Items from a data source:
━━━━━━━━━━

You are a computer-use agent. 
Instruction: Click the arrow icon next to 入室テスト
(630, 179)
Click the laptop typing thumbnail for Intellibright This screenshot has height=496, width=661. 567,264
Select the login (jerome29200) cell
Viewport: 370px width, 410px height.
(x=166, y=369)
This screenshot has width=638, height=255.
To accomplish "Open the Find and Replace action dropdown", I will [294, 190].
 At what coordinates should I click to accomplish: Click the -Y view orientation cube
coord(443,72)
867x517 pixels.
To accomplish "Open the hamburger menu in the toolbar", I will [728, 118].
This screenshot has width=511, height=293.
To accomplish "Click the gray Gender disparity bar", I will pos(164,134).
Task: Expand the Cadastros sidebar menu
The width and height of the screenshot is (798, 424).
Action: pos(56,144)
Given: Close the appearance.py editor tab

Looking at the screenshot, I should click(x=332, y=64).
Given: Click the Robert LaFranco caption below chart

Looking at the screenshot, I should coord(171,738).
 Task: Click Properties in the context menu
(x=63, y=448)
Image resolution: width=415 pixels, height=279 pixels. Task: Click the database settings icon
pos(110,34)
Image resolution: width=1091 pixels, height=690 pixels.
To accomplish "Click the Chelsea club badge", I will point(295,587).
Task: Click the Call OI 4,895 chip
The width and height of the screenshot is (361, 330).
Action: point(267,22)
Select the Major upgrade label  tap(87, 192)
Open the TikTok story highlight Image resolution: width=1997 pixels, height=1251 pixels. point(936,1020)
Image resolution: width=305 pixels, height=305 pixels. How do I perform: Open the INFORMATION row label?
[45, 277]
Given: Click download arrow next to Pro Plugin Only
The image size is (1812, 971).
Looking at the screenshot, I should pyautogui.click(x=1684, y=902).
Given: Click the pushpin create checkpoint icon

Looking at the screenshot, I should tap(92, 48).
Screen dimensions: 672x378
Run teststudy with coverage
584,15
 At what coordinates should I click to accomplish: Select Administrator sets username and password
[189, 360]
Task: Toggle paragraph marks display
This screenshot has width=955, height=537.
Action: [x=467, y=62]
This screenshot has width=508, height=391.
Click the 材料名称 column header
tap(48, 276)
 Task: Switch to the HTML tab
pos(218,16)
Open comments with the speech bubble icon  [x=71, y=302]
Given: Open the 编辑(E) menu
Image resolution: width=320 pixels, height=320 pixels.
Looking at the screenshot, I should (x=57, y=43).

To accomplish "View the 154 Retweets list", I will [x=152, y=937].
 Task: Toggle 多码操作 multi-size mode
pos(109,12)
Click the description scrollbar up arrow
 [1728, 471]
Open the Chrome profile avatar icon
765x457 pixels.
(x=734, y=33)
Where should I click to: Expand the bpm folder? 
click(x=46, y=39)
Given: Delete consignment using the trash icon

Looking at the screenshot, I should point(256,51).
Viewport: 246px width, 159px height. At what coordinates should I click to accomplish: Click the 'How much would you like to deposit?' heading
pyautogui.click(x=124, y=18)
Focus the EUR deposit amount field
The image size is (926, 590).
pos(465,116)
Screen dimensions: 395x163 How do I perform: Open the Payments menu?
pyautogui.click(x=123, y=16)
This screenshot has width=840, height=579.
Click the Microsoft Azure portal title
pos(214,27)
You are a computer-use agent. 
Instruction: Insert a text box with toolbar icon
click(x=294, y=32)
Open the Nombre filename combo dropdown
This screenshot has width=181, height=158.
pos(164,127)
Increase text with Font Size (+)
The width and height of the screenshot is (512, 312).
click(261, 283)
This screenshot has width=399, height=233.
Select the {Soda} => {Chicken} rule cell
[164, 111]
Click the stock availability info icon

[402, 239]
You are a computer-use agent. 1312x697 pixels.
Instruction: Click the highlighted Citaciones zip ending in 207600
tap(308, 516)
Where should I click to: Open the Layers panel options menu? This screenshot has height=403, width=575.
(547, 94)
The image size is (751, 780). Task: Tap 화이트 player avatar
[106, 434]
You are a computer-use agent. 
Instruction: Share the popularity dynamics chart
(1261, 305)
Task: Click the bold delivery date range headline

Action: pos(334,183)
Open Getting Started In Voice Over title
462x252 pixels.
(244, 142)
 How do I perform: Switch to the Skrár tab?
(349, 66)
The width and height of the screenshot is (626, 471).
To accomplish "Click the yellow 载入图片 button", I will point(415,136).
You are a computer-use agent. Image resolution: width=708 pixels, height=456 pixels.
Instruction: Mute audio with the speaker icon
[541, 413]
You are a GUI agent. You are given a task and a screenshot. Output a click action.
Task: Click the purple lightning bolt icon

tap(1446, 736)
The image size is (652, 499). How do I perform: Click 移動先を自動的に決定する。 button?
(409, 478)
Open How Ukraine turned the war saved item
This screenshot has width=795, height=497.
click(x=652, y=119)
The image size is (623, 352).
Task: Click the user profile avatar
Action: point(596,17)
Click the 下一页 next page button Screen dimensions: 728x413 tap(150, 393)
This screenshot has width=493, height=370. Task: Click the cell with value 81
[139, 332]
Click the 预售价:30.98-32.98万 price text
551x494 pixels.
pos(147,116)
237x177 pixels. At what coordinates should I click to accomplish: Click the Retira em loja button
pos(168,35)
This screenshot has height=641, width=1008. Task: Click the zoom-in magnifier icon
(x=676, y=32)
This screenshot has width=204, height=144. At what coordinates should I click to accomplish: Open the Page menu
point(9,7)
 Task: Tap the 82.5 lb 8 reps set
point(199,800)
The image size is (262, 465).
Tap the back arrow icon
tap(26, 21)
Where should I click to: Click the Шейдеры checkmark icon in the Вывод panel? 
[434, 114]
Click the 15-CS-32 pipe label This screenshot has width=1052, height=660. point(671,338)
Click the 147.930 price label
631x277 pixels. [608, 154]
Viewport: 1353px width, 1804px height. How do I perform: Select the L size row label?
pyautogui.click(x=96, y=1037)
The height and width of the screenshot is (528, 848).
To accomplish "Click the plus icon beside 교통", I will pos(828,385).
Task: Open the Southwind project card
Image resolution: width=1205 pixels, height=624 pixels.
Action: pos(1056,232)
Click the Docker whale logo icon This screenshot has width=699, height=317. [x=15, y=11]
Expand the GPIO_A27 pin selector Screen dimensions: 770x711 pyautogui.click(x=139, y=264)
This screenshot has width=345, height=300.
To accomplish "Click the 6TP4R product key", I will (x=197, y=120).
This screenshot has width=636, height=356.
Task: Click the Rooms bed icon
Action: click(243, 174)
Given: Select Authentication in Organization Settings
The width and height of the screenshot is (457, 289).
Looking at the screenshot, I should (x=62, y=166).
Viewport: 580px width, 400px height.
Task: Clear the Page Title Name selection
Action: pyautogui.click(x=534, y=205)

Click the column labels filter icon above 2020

━━━━━━━━━━

What you have to do:
Transcribe the data above verbatim.

Response below:
You are a computer-use agent. 
Instruction: Click the arrow icon next to 入室テスト
(630, 179)
Click the laptop typing thumbnail for Intellibright This screenshot has height=496, width=661. 567,264
Select the login (jerome29200) cell
Viewport: 370px width, 410px height.
(x=166, y=369)
This screenshot has width=638, height=255.
To accomplish "Open the Find and Replace action dropdown", I will [294, 190].
 At what coordinates should I click to accomplish: Click the -Y view orientation cube
coord(443,72)
867x517 pixels.
To accomplish "Open the hamburger menu in the toolbar", I will [728, 118].
This screenshot has width=511, height=293.
To accomplish "Click the gray Gender disparity bar", I will pos(164,134).
Task: Expand the Cadastros sidebar menu
The width and height of the screenshot is (798, 424).
Action: pos(56,144)
Given: Close the appearance.py editor tab

Looking at the screenshot, I should click(x=332, y=64).
Given: Click the Robert LaFranco caption below chart

Looking at the screenshot, I should coord(171,738).
 Task: Click Properties in the context menu
(x=63, y=448)
Image resolution: width=415 pixels, height=279 pixels. Task: Click the database settings icon
pos(110,34)
Image resolution: width=1091 pixels, height=690 pixels.
To accomplish "Click the Chelsea club badge", I will point(295,587).
Task: Click the Call OI 4,895 chip
The width and height of the screenshot is (361, 330).
Action: point(267,22)
Select the Major upgrade label  tap(87, 192)
Open the TikTok story highlight Image resolution: width=1997 pixels, height=1251 pixels. point(936,1020)
Image resolution: width=305 pixels, height=305 pixels. How do I perform: Open the INFORMATION row label?
[45, 277]
Given: Click download arrow next to Pro Plugin Only
The image size is (1812, 971).
Looking at the screenshot, I should pyautogui.click(x=1684, y=902).
Given: Click the pushpin create checkpoint icon

Looking at the screenshot, I should tap(92, 48).
Screen dimensions: 672x378
Run teststudy with coverage
584,15
 At what coordinates should I click to accomplish: Select Administrator sets username and password
[189, 360]
Task: Toggle paragraph marks display
This screenshot has width=955, height=537.
Action: [x=467, y=62]
This screenshot has width=508, height=391.
Click the 材料名称 column header
tap(48, 276)
 Task: Switch to the HTML tab
pos(218,16)
Open comments with the speech bubble icon  [x=71, y=302]
Given: Open the 编辑(E) menu
Image resolution: width=320 pixels, height=320 pixels.
Looking at the screenshot, I should (x=57, y=43).

To accomplish "View the 154 Retweets list", I will [x=152, y=937].
 Task: Toggle 多码操作 multi-size mode
pos(109,12)
Click the description scrollbar up arrow
 [1728, 471]
Open the Chrome profile avatar icon
765x457 pixels.
(x=734, y=33)
Where should I click to: Expand the bpm folder? 
click(x=46, y=39)
Given: Delete consignment using the trash icon

Looking at the screenshot, I should point(256,51).
Viewport: 246px width, 159px height. At what coordinates should I click to accomplish: Click the 'How much would you like to deposit?' heading
pyautogui.click(x=124, y=18)
Focus the EUR deposit amount field
The image size is (926, 590).
pos(465,116)
Screen dimensions: 395x163 How do I perform: Open the Payments menu?
pyautogui.click(x=123, y=16)
This screenshot has width=840, height=579.
Click the Microsoft Azure portal title
pos(214,27)
You are a computer-use agent. 
Instruction: Insert a text box with toolbar icon
click(x=294, y=32)
Open the Nombre filename combo dropdown
This screenshot has width=181, height=158.
pos(164,127)
Increase text with Font Size (+)
The width and height of the screenshot is (512, 312).
click(261, 283)
This screenshot has width=399, height=233.
Select the {Soda} => {Chicken} rule cell
[164, 111]
Click the stock availability info icon

[402, 239]
You are a computer-use agent. 1312x697 pixels.
Instruction: Click the highlighted Citaciones zip ending in 207600
tap(308, 516)
Where should I click to: Open the Layers panel options menu? This screenshot has height=403, width=575.
(547, 94)
The image size is (751, 780). Task: Tap 화이트 player avatar
[106, 434]
You are a computer-use agent. 
Instruction: Share the popularity dynamics chart
(1261, 305)
Task: Click the bold delivery date range headline

Action: pos(334,183)
Open Getting Started In Voice Over title
462x252 pixels.
(244, 142)
 How do I perform: Switch to the Skrár tab?
(349, 66)
The width and height of the screenshot is (626, 471).
To accomplish "Click the yellow 载入图片 button", I will point(415,136).
You are a computer-use agent. Image resolution: width=708 pixels, height=456 pixels.
Instruction: Mute audio with the speaker icon
[541, 413]
You are a GUI agent. You are given a task and a screenshot. Output a click action.
Task: Click the purple lightning bolt icon

tap(1446, 736)
The image size is (652, 499). How do I perform: Click 移動先を自動的に決定する。 button?
(409, 478)
Open How Ukraine turned the war saved item
This screenshot has width=795, height=497.
click(x=652, y=119)
The image size is (623, 352).
Task: Click the user profile avatar
Action: point(596,17)
Click the 下一页 next page button Screen dimensions: 728x413 tap(150, 393)
This screenshot has width=493, height=370. Task: Click the cell with value 81
[139, 332]
Click the 预售价:30.98-32.98万 price text
551x494 pixels.
pos(147,116)
237x177 pixels. At what coordinates should I click to accomplish: Click the Retira em loja button
pos(168,35)
This screenshot has height=641, width=1008. Task: Click the zoom-in magnifier icon
(x=676, y=32)
This screenshot has width=204, height=144. At what coordinates should I click to accomplish: Open the Page menu
point(9,7)
 Task: Tap the 82.5 lb 8 reps set
point(199,800)
The image size is (262, 465).
Tap the back arrow icon
tap(26, 21)
Where should I click to: Click the Шейдеры checkmark icon in the Вывод panel? 
[434, 114]
Click the 15-CS-32 pipe label This screenshot has width=1052, height=660. point(671,338)
Click the 147.930 price label
631x277 pixels. [608, 154]
Viewport: 1353px width, 1804px height. How do I perform: Select the L size row label?
pyautogui.click(x=96, y=1037)
The height and width of the screenshot is (528, 848).
To accomplish "Click the plus icon beside 교통", I will pos(828,385).
Task: Open the Southwind project card
Image resolution: width=1205 pixels, height=624 pixels.
Action: pos(1056,232)
Click the Docker whale logo icon This screenshot has width=699, height=317. [x=15, y=11]
Expand the GPIO_A27 pin selector Screen dimensions: 770x711 pyautogui.click(x=139, y=264)
This screenshot has width=345, height=300.
To accomplish "Click the 6TP4R product key", I will (x=197, y=120).
This screenshot has width=636, height=356.
Task: Click the Rooms bed icon
Action: click(243, 174)
Given: Select Authentication in Organization Settings
The width and height of the screenshot is (457, 289).
Looking at the screenshot, I should (x=62, y=166).
Viewport: 580px width, 400px height.
Task: Clear the Page Title Name selection
Action: pyautogui.click(x=534, y=205)

Click the column labels filter icon above 2020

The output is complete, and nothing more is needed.